While much will be made of where this team has collectively fallen short of expectations heading into the season, the emergence of those underclassmen with multiple years of eligibility remaining has been a salve to the hard times and a reminder that the future has plenty of bright spots.
3. Hoping for a miracle
In a game filled with superstitions, Rice needs the baseball equivalent of a hail mary over the course of the next few weeks. The Owls enter the final six games of Conference USA play exactly give games behind of UAB for the final spot in the conference tournament.
UAB took two of three from the Owls at Reckling earlier this season, giving them the tiebreaker should both squads end up deadlocked in their final records.
Rice can (mathematically) make the tournament if they sweep their final two series (vs MTSU, at FIU) and UAB is swept by FIU at home and UTSA on the road. Needless to say, the outlook is grim.
THE PLAY BY PLAY
FRIDAY | Charlotte 13 – Rice 0
Either David Shaw wasn’t nearly as crisp as he was the weekend prior or the Charlotte bats were on the warpath. Regardless of the cause, Shaw’s exit without recording an out in the fourth inning gave way to a spiraling effect for the rest of the team.
Trailing 5-0, Rice baseball head coach Jose Cruz Jr. rolled with dice with powerful, yet erratic, Miach Davis. He walked the bases full, handing Reid Gallant a powderkeg which exploded and turned into a seven-run inning for Charlotte. At that point, Rice found themselves in a 13-0 hole and there wasn’t anything they were going to be able to do on four hits to get out of it.

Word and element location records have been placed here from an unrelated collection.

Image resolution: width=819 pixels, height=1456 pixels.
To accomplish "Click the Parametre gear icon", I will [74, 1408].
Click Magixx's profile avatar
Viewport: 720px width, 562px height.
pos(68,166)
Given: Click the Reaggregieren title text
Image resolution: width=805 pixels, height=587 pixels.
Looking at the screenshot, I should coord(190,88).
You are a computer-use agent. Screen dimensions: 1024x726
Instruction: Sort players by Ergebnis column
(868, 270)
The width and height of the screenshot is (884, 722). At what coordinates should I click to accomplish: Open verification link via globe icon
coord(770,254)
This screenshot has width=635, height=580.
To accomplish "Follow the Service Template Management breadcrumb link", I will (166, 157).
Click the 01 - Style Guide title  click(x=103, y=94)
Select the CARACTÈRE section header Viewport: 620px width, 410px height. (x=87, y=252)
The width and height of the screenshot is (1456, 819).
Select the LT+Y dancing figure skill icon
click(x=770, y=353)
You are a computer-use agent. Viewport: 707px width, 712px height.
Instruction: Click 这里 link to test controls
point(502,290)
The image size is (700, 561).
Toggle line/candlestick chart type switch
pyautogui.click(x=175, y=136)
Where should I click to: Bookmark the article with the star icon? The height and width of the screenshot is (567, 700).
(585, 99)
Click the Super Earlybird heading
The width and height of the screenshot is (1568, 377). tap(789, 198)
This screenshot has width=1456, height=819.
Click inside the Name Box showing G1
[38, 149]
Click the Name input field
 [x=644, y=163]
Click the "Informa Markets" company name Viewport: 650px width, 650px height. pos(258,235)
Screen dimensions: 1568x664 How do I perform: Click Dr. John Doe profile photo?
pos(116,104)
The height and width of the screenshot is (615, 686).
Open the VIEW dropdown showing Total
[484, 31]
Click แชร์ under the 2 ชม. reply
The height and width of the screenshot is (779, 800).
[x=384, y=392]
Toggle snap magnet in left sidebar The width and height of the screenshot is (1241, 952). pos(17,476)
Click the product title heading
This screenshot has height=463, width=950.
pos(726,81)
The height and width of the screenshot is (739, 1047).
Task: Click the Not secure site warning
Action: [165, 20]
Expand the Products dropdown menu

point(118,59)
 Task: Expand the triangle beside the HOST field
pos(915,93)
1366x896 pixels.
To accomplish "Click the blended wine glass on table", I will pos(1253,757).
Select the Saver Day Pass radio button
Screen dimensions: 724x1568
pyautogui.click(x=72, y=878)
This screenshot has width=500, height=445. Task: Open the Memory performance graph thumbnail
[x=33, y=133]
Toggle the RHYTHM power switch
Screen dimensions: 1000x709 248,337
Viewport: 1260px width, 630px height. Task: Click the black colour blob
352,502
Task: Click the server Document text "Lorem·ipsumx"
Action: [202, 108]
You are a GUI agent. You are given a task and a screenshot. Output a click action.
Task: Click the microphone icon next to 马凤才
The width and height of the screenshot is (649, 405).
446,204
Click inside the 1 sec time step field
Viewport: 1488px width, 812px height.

SATURDAY | Charlotte 14 – Rice 13
Charlotte struck with a big crooked number even earlier on Saturday morning, hanging six runs on Rice starter Alex DeLeon in the second inning. They’d add three more runs in the fourth and five runs in the fifth. Facing a daunting 14-4 deficit at that point, Rice could have very well hung it up. But with the fate of the series still at stake, the bats answered.
Rice got five runs back in the sixth inning with two RBI hits in the inning coming from Connor Walsh and Pierce Gallo. Now trailing 14-9, Rice would edge ever so closer on a home run from Walsh in the subsequent inning. 14-10. Had it not been for the masterful work of Mark Perkins on the mound, the comeback might never have gotten that close. He went 3 innings, allowing one earned run.
Then came the ninth where Walsh cleared the bases with a three-run home run to make the score 14-13, in favor of Charlotte. The dreams of a rally crescendoed right up until a double-play ball with the tying run on third base snuffed out the dream and ended the game with a heartwrenching thud.
SUNDAY | Charlotte 9 – Rice 0
The wind seemed out of the Owls’ sails from the start in the series finale. Brandon Deskins, Cooper Chandler and Roel Garcia combined to hand out nine walks, nine hits and nine runs while the lineup produced exactly one hit in support: a double from Gallo. Even with the tepid output from Rice, the game still dragged on for three hours and twelve minutes.
Rice batters did manage to walk four times, but only managed to push a base runner to second base on two occasions. That wasn’t going to get it done against a Charlotte offense that would total 36 runs in the three-game sweep.